SLON/ISKRA

ISKRA (Image, Son, Kinescope et Réalisations Audiovisuelles, « étincelle » en russe), société indépendante de production et de diffusion, c’est aujourd’hui un catalogue de plus de 160 films.

ISKRA, c’est à l’origine l’histoire de Slon (Service de Lancement des Œuvres Nouvelles, « éléphant » en russe) . Et « Slon est né d’une évidence : que les structures traditionnelles du cinéma, par le rôle prédominant qu’elles attribuent à l’argent, constituent en elles-mêmes une censure plus lourde que toutes les censures. D’où Slon, qui n’est pas une entreprise, mais un outil – qui se définit par ceux qui y participent concrètement – et qui se justifie par le catalogue de ses films, des films QUI NE DEVRAIENT PAS EXISTER ! »
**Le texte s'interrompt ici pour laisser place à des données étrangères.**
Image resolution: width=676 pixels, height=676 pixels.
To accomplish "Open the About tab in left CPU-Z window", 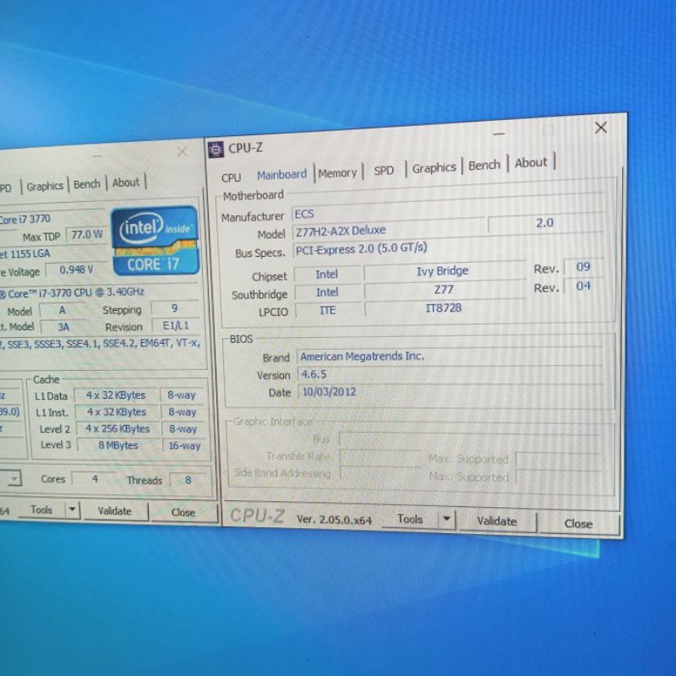I will 126,183.
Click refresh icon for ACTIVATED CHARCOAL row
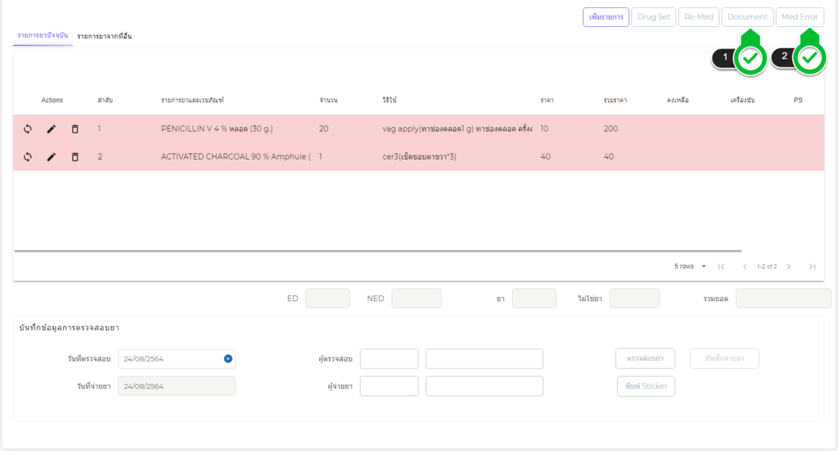The height and width of the screenshot is (451, 838). [x=28, y=157]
Ce Manifeste qui date de 1971, trois ans après la fondation de la coopérative (née pour produire Loin du Viêt-Nam et À bientôt j’espère, deux œuvres collectives menées par Chris Marker), trente ans après ISKRA peut toujours le revendiquer – même si les conditions de la lutte ont évolué. Après tout, les sources de la production et les canaux de diffusion sont-ils maintenant plus ouverts à la différence, à la contestation salutaire, à la projection de vérités soigneusement enfouies ? Ne s’agit-il pas en 2002, encore avec des images et des sons, de « témoigner, favoriser la réflexion, donner la parole à des groupes minoritaires, en difficulté ou en conflit », en un mot affirmer pour tous un droit inaliénable à l’image ? Ne s’agit-il pas, hier comme aujourd’hui (et demain aussi, tant que l’oppression demeure), de faire chambre d’écho aux luttes de Besançon et de Santiago du Chili, de rendre compte de situations critiques au Val Fourré, dans les campagnes françaises, au Liban ou à l’usine Moulinex de Mamers, de fonctionner comme haut-parleur (« … on ne peut pas lutter à voix basse… ») pour dénoncer les scandales du nucléaire ou du distilbène, de servir de refuge et de chambre noire à des expériences sans équivalent dans le cinéma, toujours à découvrir pour ne pas désespérer d’un art si souvent détourné et domestiqué : Le Moindre Geste de Fernand Deligny, Josée Manenti et Jean-Pierre Daniel exemplairement, mais aussi Lettre à mon ami Pol Cèbe de Michel Desrois et Le Traîneau-Échelle de Jean-Pierre Thiébaud, deux films aux confins du cinéma militant, émanations singulières des « Groupes Medvedkine », fruits sans précédents d’une greffe réussie entre une structure de production parisienne et des cinéastes-ouvriers de province.

Classe de lutte, 1969
Premier film réalisé par les ouvriers du Groupe Medvedkine.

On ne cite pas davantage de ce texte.